**DIRECTIONS:** Check every line of the entries for "agent", and copy the lines that hold it.

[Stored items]
# # # # # # #
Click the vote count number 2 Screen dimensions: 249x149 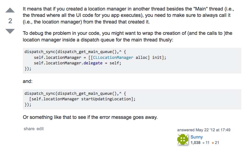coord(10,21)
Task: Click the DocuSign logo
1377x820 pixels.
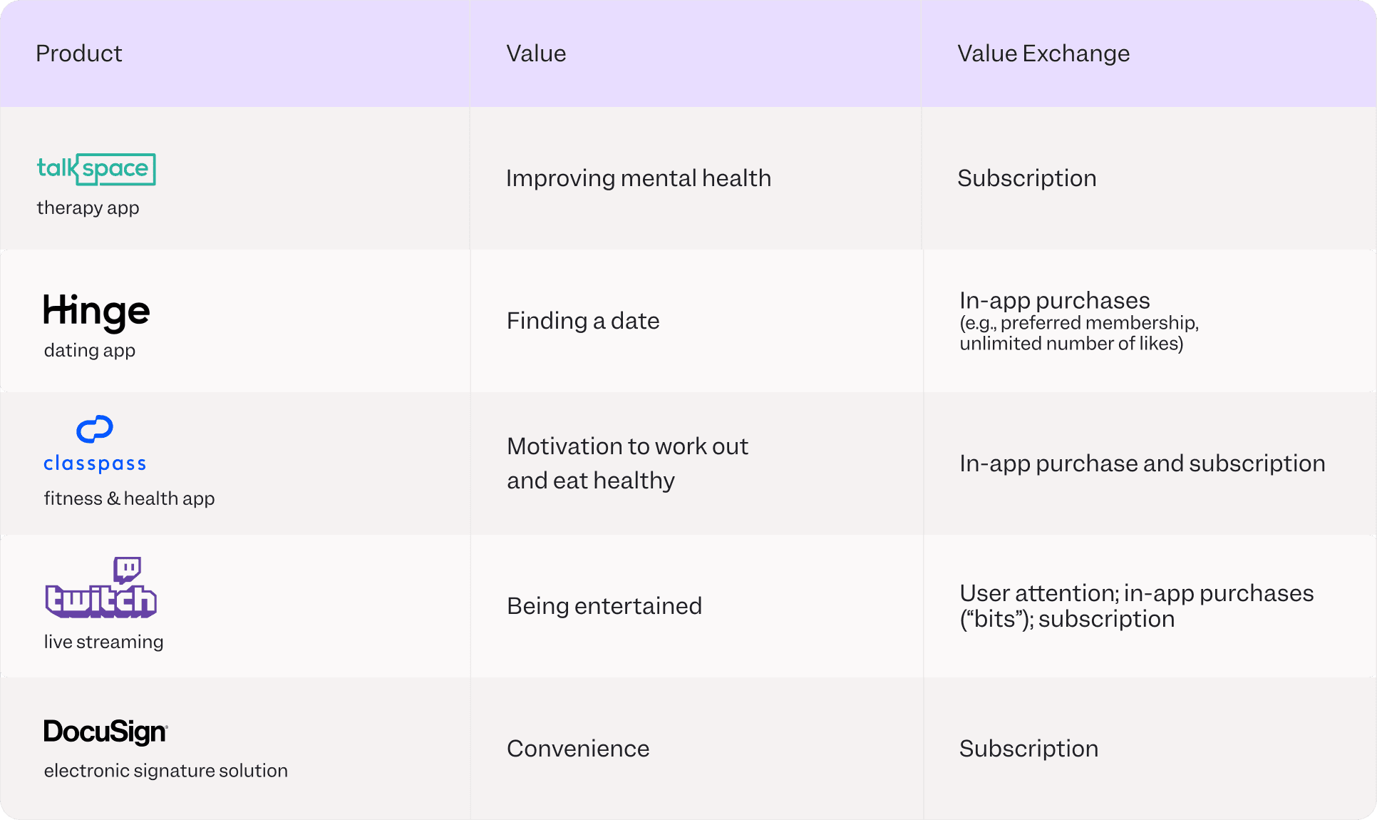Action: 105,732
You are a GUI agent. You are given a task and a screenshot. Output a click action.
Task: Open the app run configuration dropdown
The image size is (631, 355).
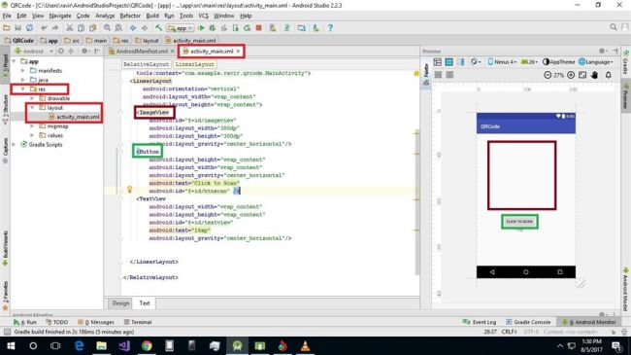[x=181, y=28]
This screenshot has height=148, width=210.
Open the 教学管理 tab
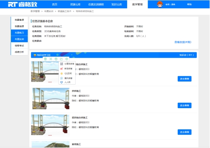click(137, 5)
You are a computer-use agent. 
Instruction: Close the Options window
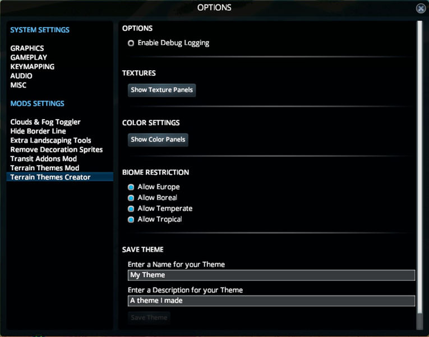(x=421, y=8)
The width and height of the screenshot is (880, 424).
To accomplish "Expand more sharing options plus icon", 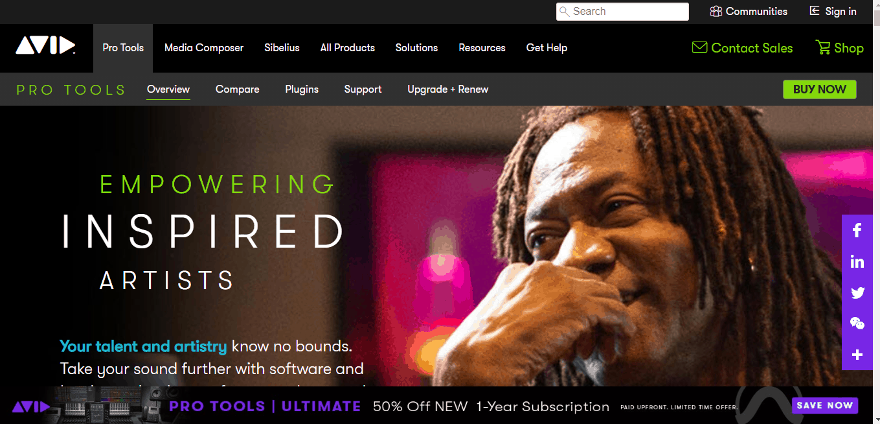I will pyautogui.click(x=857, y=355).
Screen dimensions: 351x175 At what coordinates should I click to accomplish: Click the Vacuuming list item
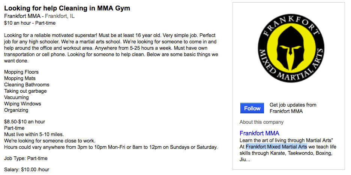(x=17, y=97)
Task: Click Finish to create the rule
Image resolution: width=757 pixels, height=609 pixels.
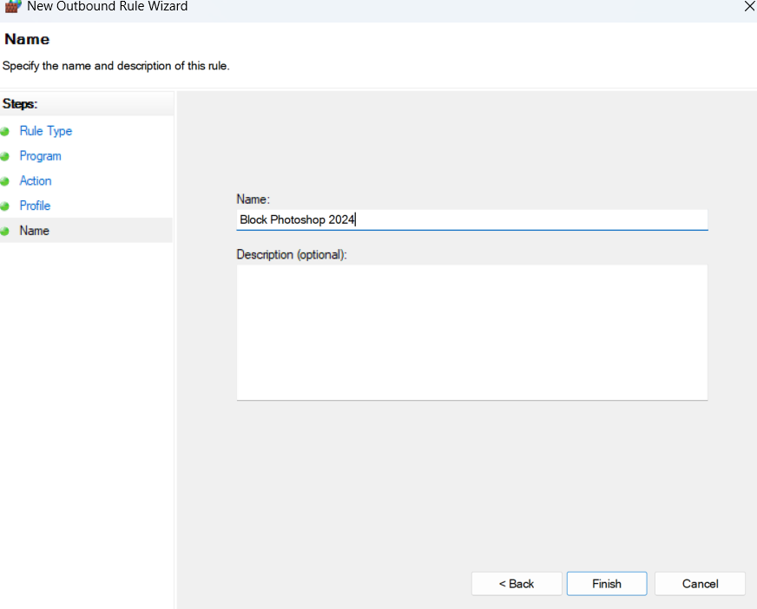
# # # # # # #
**SOLUTION TO THIS EXERCISE:**
You are a GUI agent. You are given a task and a screenshot. Output a click action.
You are a computer-use agent. 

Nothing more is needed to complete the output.